Studio album by Navy Blue
- Released: November 11, 2025
- Genre: Hip-hop
- Length: 43:46
- Label: Freedom Sounds
- Producers: Navy Blue; Malik Abdul-Rahmaan; Akabluesky; Animoss; Child Actor; Chris Keys; Demahjiae; Foisey; Graymaatter; Jason Wool; Mejiwahn; Sebb Bash; ShunGu;

Navy Blue chronology
| Memoirs in Armour (2024) | The Sword & the Soaring (2025) | Sir Render (2026) |

Singles from The Sword & the Soaring
- "Orchards" Released: October 29, 2025;

= The Sword & the Soaring =

2025 studio album by Navy Blue

The Sword & the Soaring is the ninth solo studio album by the American rapper Navy Blue. It was released on November 11, 2025, through Freedom Sounds Records. The album features a sole appearance from fellow rapper Earl Sweatshirt.

The album was met with widespread critical acclaim. It is the second album in a trilogy of releases, referred to by Navy Blue as the "Knighthood" trilogy, following 2024's Memoirs in Armour and preceding 2026's Sir Render.

== Background ==
Sage Elsesser is known as an American skateboarder who is known as Navy Blue in his hip-hop career, having gained traction for releasing projects including Àdá Irin (2020) The Reprise (2021), and Ways of Knowing (2023), with the latter released through Def Jam Recordings. By early 2024, Navy Blue was dropped by Def Jam, returning back to releasing independent albums. In August 2024, he released his eighth solo studio album, Memoirs in Armour, to critical acclaim.

== Composition ==
=== Overview ===
The Sword & the Soaring is a hip-hop album consisting of sixteen tracks at a runtime of nearly forty-four minutes. Andrew Sacher of BrooklynVegan described the album's sonic influences as based on "a backdrop of jazzy keys, sweeping string and horn arrangements", soul samples, and loops of psychedelic rock and psychedelic folk. Compared to Navy Blue's past projects based on introspection and concise meditation, The Sword & the Soaring captures themes of lessons he reminds himself, including loss, faith, grief, and restraint.

According to Matthew Richie of Pitchfork, the album contains motifs of Michael, an archangel prominent in Judaism, Islam, and Christianity, under beats that compile like "individual pieces of an ancietn cipher." While the album highlights Navy Blue's angst, he expresses his mourning of fellow Brownsville rapper and close friend Ka, regrets from his childhood, and optimism with love for his family and friends.

Hip Hop Golden Age considered the album's production to be based on loose drums, dusty samples, and meditative loops, while keeping rhythm intact at its "most stripped-down moments". The reviewer also compared Navy Blue's production and writing on the album to the late Brownsville rapper Ka through his pacing and phrasing, and to Killah Priest for his meditative themes, representing lived philosophy. Multiple producers took involvement in the album, including Child Actor, Chris Keys, Graymatter, Foisey, Malik Abdul-Rahmaan, Jason Wool, ShunGu, and Sebb Bash, among others.

**STATED EXERCISE**
Repeat verbatim the stretch of the album article from "Navy Blue chronology" through "rapper Earl Sweatshirt.".

**INFORMATION SHOWN**

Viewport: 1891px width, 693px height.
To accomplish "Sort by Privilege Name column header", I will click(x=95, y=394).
---
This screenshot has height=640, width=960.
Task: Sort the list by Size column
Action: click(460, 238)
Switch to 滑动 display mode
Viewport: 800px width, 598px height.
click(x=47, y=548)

**SOLVED PROBLEM**
Navy Blue chronology
| Memoirs in Armour (2024) | The Sword & the Soaring (2025) | Sir Render (2026) |

Singles from The Sword & the Soaring
- "Orchards" Released: October 29, 2025;

= The Sword & the Soaring =

2025 studio album by Navy Blue

The Sword & the Soaring is the ninth solo studio album by the American rapper Navy Blue. It was released on November 11, 2025, through Freedom Sounds Records. The album features a sole appearance from fellow rapper Earl Sweatshirt.